• Request:
Copy out the items word for word, from the line with "Click the Garage room label" through the line with "tap(71, 383)", and leave the pictures out of your answer.

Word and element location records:
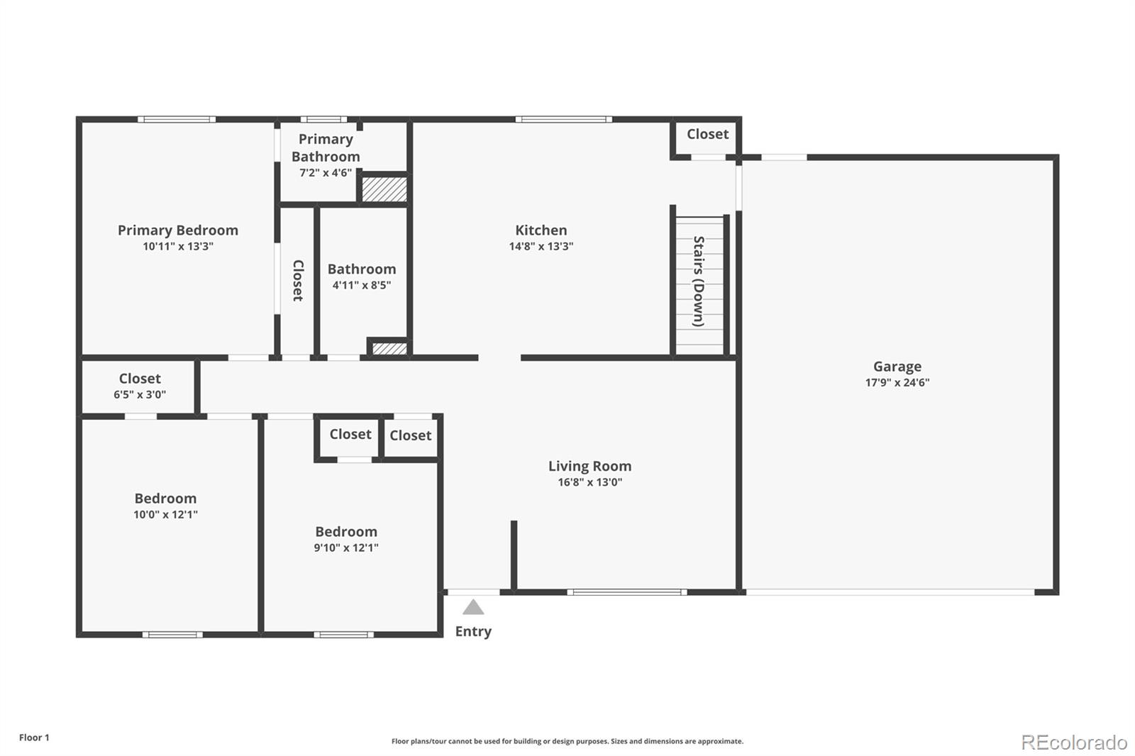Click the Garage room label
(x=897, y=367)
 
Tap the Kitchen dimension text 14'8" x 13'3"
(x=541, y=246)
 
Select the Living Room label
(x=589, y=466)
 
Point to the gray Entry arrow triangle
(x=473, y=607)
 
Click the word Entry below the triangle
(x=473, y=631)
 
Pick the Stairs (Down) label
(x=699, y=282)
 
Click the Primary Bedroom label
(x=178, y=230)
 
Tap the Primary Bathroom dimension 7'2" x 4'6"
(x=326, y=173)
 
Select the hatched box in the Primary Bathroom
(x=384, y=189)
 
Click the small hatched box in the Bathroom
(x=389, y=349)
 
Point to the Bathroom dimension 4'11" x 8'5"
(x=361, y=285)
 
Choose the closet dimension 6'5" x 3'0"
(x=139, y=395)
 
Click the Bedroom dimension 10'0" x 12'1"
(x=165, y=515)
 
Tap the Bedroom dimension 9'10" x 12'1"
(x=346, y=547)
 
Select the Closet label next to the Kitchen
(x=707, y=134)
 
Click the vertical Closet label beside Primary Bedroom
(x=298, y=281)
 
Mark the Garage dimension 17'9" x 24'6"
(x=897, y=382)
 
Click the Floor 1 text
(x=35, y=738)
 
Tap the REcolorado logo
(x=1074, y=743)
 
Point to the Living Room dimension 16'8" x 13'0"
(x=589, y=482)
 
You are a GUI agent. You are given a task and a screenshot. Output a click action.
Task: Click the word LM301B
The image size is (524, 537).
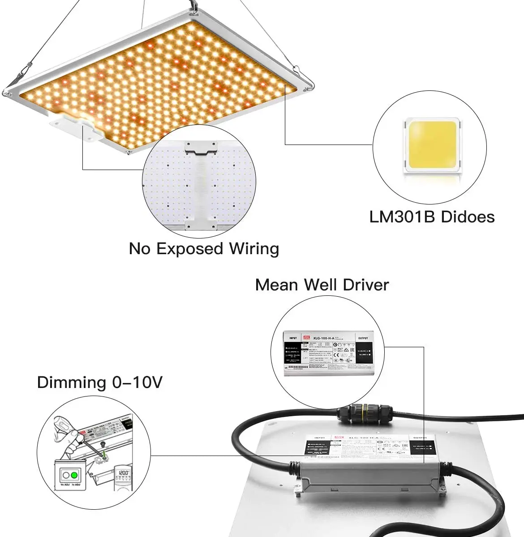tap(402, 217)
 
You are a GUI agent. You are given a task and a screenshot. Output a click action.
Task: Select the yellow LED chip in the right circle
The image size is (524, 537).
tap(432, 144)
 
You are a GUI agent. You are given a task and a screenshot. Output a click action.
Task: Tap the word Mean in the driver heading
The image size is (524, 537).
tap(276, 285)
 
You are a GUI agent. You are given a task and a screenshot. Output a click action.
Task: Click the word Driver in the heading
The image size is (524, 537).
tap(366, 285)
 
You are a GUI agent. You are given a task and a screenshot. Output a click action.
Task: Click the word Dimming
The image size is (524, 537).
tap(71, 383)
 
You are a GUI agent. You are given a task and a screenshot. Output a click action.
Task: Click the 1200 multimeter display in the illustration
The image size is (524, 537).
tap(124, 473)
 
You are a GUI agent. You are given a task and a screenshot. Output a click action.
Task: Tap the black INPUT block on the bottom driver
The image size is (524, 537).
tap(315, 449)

...

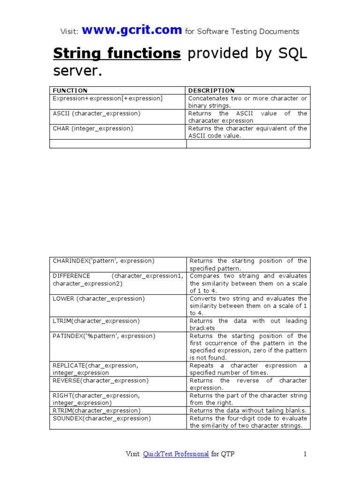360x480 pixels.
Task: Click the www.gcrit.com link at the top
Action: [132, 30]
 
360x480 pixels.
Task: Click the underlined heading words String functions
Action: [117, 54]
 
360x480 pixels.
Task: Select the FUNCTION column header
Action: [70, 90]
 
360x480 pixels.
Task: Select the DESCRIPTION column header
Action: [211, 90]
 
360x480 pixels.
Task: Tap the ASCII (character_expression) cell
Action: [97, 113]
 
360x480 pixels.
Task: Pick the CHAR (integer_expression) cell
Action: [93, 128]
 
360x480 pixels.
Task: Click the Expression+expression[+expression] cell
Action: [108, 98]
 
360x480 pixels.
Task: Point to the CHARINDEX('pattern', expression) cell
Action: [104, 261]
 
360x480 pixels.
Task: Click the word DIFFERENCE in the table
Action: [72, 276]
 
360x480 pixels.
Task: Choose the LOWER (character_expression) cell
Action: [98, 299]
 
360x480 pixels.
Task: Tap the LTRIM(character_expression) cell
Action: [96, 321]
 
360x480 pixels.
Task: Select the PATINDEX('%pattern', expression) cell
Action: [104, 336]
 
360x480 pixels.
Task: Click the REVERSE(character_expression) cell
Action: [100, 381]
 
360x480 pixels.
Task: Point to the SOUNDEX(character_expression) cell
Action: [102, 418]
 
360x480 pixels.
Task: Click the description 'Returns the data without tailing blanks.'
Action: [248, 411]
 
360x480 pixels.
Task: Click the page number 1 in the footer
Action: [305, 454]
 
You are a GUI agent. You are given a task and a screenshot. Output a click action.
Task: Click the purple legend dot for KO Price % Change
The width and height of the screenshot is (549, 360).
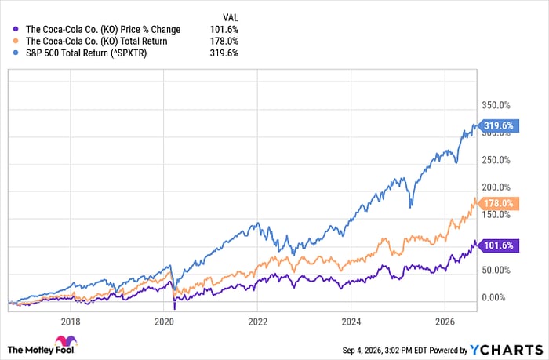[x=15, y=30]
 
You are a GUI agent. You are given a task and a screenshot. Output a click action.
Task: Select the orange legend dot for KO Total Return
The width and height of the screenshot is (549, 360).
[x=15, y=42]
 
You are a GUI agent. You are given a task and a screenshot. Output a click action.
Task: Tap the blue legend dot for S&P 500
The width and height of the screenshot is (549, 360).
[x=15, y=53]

--

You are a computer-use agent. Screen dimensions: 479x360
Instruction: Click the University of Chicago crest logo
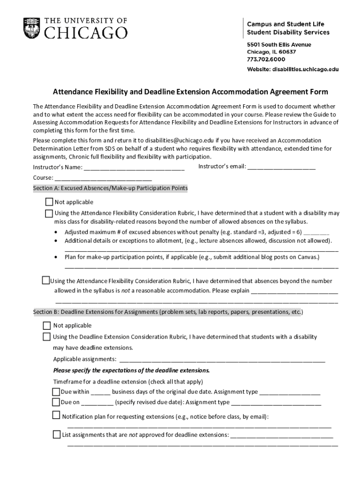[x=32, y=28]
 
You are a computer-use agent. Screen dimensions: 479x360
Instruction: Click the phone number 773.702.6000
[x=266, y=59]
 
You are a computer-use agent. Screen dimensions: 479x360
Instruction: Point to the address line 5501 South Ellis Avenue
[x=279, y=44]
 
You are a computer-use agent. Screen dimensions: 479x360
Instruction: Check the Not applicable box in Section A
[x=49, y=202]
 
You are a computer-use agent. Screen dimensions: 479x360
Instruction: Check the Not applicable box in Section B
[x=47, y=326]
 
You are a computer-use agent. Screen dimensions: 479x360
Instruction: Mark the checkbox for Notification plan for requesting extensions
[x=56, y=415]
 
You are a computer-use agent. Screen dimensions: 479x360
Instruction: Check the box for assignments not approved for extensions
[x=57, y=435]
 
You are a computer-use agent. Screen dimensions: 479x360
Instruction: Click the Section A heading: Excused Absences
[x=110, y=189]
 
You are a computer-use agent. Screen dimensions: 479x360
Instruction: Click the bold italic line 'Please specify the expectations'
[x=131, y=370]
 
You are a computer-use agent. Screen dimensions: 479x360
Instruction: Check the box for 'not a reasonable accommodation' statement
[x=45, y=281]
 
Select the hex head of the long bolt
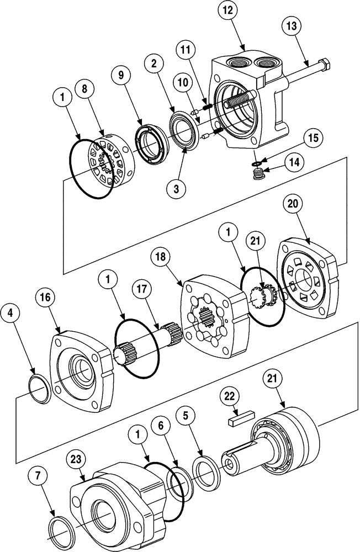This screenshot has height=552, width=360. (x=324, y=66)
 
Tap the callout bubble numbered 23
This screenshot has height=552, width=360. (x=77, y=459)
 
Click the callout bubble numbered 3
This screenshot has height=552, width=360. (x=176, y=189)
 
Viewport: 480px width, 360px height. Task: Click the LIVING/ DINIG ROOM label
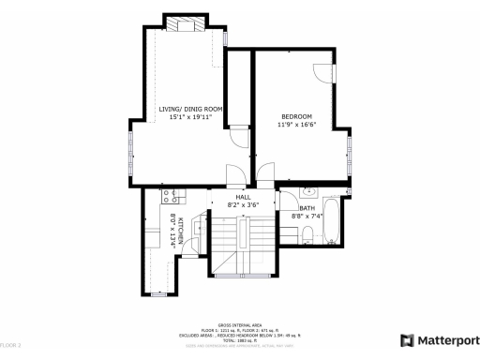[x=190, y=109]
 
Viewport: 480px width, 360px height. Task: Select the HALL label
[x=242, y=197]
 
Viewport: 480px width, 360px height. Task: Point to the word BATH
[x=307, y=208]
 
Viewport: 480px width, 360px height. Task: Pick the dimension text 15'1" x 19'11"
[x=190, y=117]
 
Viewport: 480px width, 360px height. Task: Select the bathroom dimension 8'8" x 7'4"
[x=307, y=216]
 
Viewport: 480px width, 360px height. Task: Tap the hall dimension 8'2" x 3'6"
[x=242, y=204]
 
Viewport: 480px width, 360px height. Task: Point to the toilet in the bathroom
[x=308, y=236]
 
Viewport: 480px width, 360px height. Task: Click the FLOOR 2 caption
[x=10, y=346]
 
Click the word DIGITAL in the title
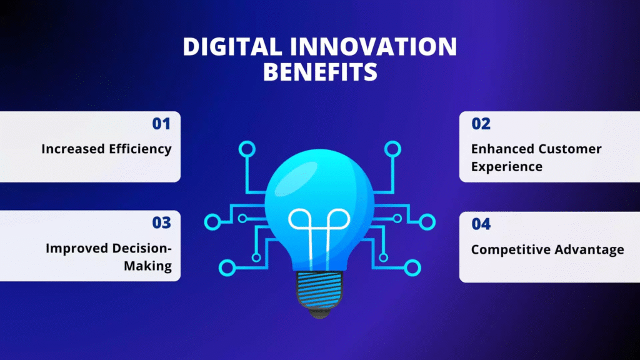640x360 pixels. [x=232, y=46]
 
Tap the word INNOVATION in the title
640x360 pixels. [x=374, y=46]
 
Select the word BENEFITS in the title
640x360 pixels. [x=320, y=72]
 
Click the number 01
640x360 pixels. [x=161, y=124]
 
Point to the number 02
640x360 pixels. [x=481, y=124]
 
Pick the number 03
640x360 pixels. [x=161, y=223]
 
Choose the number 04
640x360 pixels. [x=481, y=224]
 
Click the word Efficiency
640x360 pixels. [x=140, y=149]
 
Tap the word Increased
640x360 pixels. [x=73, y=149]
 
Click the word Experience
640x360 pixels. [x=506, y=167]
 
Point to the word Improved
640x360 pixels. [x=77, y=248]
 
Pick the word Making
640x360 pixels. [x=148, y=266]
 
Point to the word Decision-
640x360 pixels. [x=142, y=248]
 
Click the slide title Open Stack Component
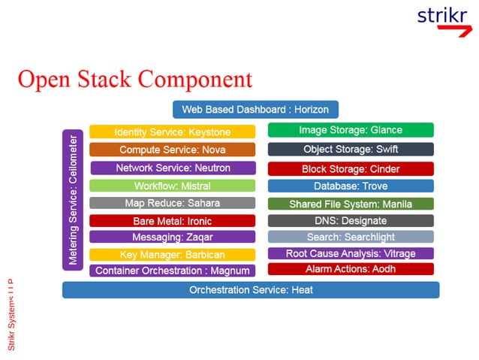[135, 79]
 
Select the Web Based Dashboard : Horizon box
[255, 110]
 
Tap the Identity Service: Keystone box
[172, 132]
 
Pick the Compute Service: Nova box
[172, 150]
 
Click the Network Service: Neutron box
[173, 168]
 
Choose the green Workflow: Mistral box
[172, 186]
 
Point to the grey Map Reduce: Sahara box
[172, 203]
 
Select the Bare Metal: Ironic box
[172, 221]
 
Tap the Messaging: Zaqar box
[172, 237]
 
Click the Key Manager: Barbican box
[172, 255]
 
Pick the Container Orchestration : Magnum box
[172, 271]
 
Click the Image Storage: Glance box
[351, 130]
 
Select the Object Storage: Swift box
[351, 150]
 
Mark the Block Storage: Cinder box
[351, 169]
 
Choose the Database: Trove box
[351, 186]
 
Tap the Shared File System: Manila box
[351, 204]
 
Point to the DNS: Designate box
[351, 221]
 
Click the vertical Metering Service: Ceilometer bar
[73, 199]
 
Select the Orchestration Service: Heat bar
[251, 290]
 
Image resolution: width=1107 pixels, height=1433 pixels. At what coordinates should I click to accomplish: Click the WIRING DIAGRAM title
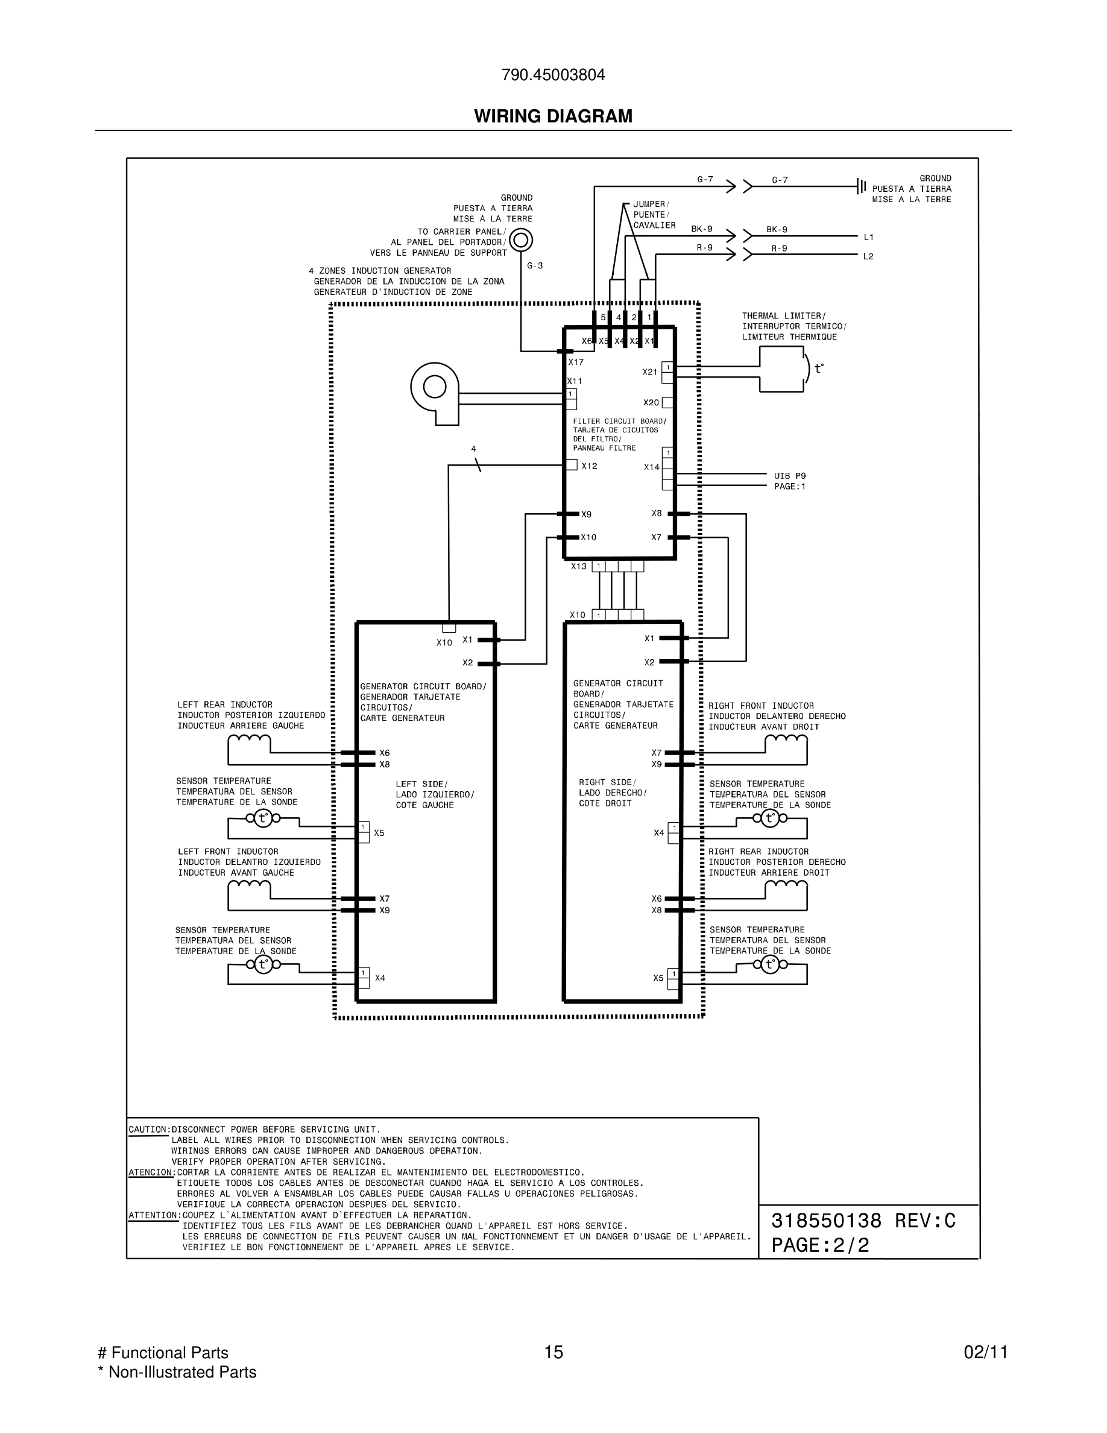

• Output for this exercise:
Click the Garage room label
(x=897, y=367)
 
Tap the Kitchen dimension text 14'8" x 13'3"
(x=541, y=246)
 
Select the Living Room label
(x=589, y=466)
 
Point to the gray Entry arrow triangle
(x=473, y=607)
 
Click the word Entry below the triangle
(x=473, y=631)
 
Pick the Stairs (Down) label
(x=699, y=282)
 
Click the Primary Bedroom label
(x=178, y=230)
 
Tap the Primary Bathroom dimension 7'2" x 4'6"
(x=326, y=173)
 
Select the hatched box in the Primary Bathroom
(x=384, y=189)
 
Click the small hatched box in the Bathroom
(x=389, y=349)
 
Point to the Bathroom dimension 4'11" x 8'5"
(x=361, y=285)
 
Choose the closet dimension 6'5" x 3'0"
(x=139, y=395)
 
Click the Bedroom dimension 10'0" x 12'1"
(x=165, y=515)
 
Tap the Bedroom dimension 9'10" x 12'1"
(x=346, y=547)
 
Select the Closet label next to the Kitchen
(x=707, y=134)
 
Click the vertical Closet label beside Primary Bedroom
(x=298, y=281)
 
Mark the Garage dimension 17'9" x 24'6"
(x=897, y=382)
 
Click the Floor 1 text
(x=35, y=738)
 
Tap the REcolorado logo
(x=1074, y=743)
 
Point to the Living Room dimension 16'8" x 13'0"
(x=589, y=482)
 
You are a GUI agent. You are given a task and a screenshot. Output a click action.
Task: Click the word LM301B
The image size is (524, 537).
tap(402, 217)
 
You are a GUI agent. You are given a task and a screenshot. Output a click action.
Task: Select the yellow LED chip in the right circle
The image size is (524, 537).
tap(432, 144)
 
You are a GUI agent. You are given a task and a screenshot. Output a click action.
Task: Tap the word Mean in the driver heading
The image size is (524, 537).
tap(276, 285)
 
You are a GUI agent. You are given a task and a screenshot. Output a click action.
Task: Click the word Driver in the heading
The image size is (524, 537).
tap(366, 285)
 
You are a GUI agent. You are given a task and a screenshot. Output a click action.
Task: Click the word Dimming
The image size is (524, 537).
tap(71, 383)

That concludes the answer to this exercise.